CVE-2019-6576

Name of the Vulnerable Software and Affected Versions SIMATIC HMI Comfort Panels 4" - 22" versions prior to V15.1 Update 1 SIMATIC HMI Comfort Outdoor Panels 7" & 15" versions prior to V15.1 Update 1 SIMATIC HMI KTP Mobile Panels KTP400F, KTP700, KTP700F, KTP900 und KTP900F versions prior to V15.1 Update 1 SIMATIC WinCC Runtime Advanced versions prior to V15.1 Update 1 SIMATIC WinCC Runtime Professional versions prior to V15.1 Update 1 SIMATIC WinCC (TIA Portal) versions prior to V15.1 Update 1 SIMATIC HMI Classic Devices (TP/MP/OP/MP Mobile Panel) versions prior to V15.1 Update 1

Description The issue is related to errors in the use of cryptography in the software of SIMATIC devices. An attacker with network access to the affected devices could potentially obtain a TLS session key by observing TLS traffic between a legitimate user and the device. This could impact the confidentiality of the communication between the affected device and a legitimate user. At the time of advisory publication, no public exploitation of the security issue was known.

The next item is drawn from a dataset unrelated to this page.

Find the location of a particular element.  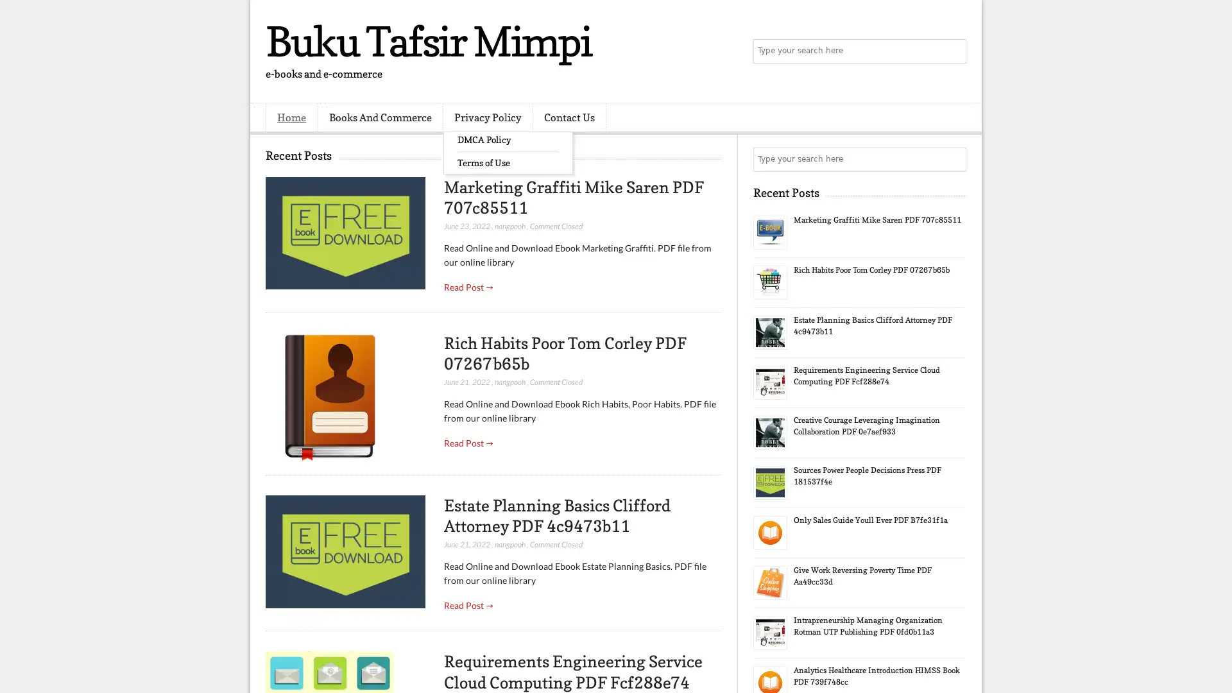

Recommendations For SIMATIC HMI Comfort Panels 4" - 22" versions prior to V15.1 Update 1, update to V15.1 Update 1 or later. For SIMATIC HMI Comfort Outdoor Panels 7" & 15" versions prior to V15.1 Update 1, update to V15.1 Update 1 or later. For SIMATIC HMI KTP Mobile Panels KTP400F, KTP700, KTP700F, KTP900 und KTP900F versions prior to V15.1 Update 1, update to V15.1 Update 1 or later. For SIMATIC WinCC Runtime Advanced versions prior to V15.1 Update 1, update to V15.1 Update 1 or later. For SIMATIC WinCC Runtime Professional versions prior to V15.1 Update 1, update to V15.1 Update 1 or later. For SIMATIC WinCC (TIA Portal) versions prior to V15.1 Update 1, update to V15.1 Update 1 or later. For SIMATIC HMI Classic Devices (TP/MP/OP/MP Mobile Panel) versions prior to V15.1 Update 1, update to V15.1 Update 1 or later.